GREENSBORO — They may be young, but their attraction for the business world is mighty.
They are Gen Zers and millennials, the most tech-savvy generations yet, and companies are going to great lengths to hire them and keep them.
It's not an easy task, as these generations are taking a hard look at potential employers, carrying their own list of demands. They want flexible hours, good corporate citizenship, diverse workplaces, high professional development budgets, even help paying off their student loans. Still, money is not the bottom line for them, experts say.
"The real drive of this generation is not about money and not about status, it’s really about purpose-driven work," said Mandy Eaton, Cone Health's executive vice president of people and culture. “I’ve seen instances of where a millennial will forego a promotion because they do not see the new job as meaningful as the job they have now.”

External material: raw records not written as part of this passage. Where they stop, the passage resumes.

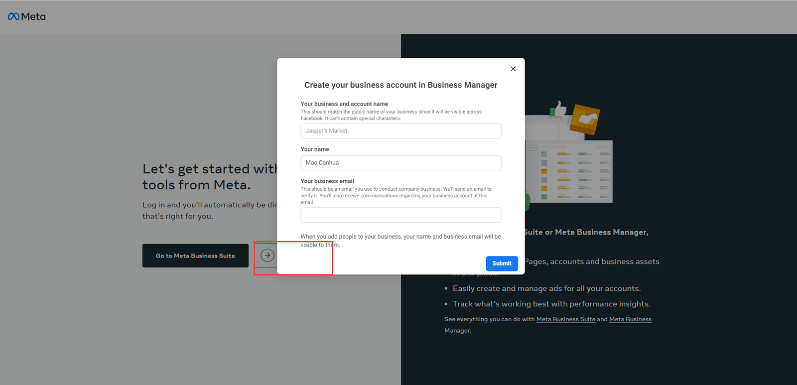Image resolution: width=797 pixels, height=385 pixels.
Task: Open the Meta Business Suite link
Action: pos(565,319)
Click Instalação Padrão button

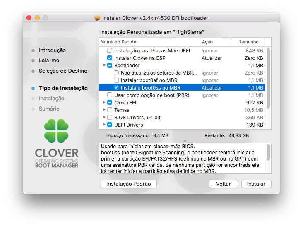click(x=129, y=184)
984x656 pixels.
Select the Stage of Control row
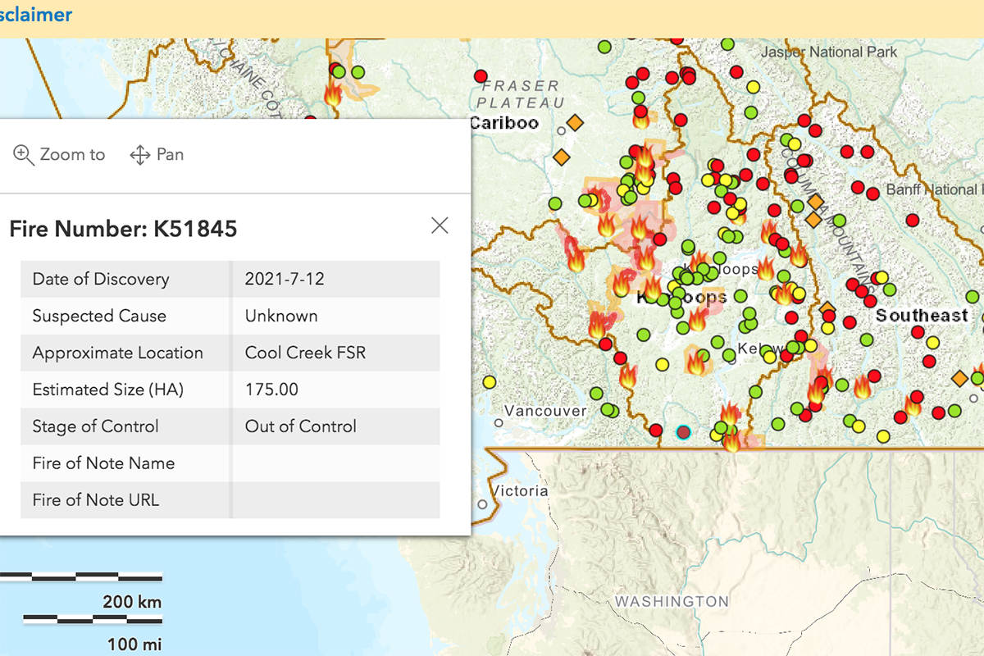230,426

And companies are moving in early, trying to help college students prepare for the reality of working in their offices — and offering them tips on how to handle difficult situations that may arise.
Patrick Curry, a procurement program director for IBM, was on the campus of N.C. A&T earlier this month helping recruit during a job fair. The previous night, in conjunction with a campus sorority, he held a professional development seminar attended by more than 200 female students.
Aside from the usual discussion on how to dress in business casual, the importance of eye contact and a firm handshake, Curry said they also talked about how to handle tattoos and piercings, even what to do when someone reaches out and touches their hair.
"It's a phenomenon that happens quite a bit (to black women,)" said Curry, an alumnus of the historically black university. "It’s seen as a violation. In most cases, it’s not done maliciously. It’s done out of ignorance."
"You don’t deal with it by cussing them out."
Walk away, if you need to, then take the person aside and tell them that it was offensive and why, he said.
"We talk about the realities of today," he said.
Such conversations could make the company appear more genuine, an important aspect for younger generations, especially Gen Zers.
"They have a strong expectation for authenticity, so that they can bring their whole self to the table (and) so other people will too," said Catherine Goetz, UNCG associate director for employer relations.
Bryan Lovy, a senior manager in recruiting for Altria, also attended A&T's job fair.
He said students don't just want to know about the company, which has interests in the tobacco, alcohol and cannabis industries, they also want to know about him — "Bryan, at Altria," Lovy said.
And the company dangles another incentive for students who may face hefty school loan payments.
"After a period of time (employees) become eligible for the company to pay some of their student loans back," at a rate of $100 a month up to $10,000, Lovy said.
College recruitment has a different vibe from when he graduated, said Lovy, an early millennial born in 1986.
"Back then, everyone was in suits and ties," he said, "and today we were in the arena in company polo shirts."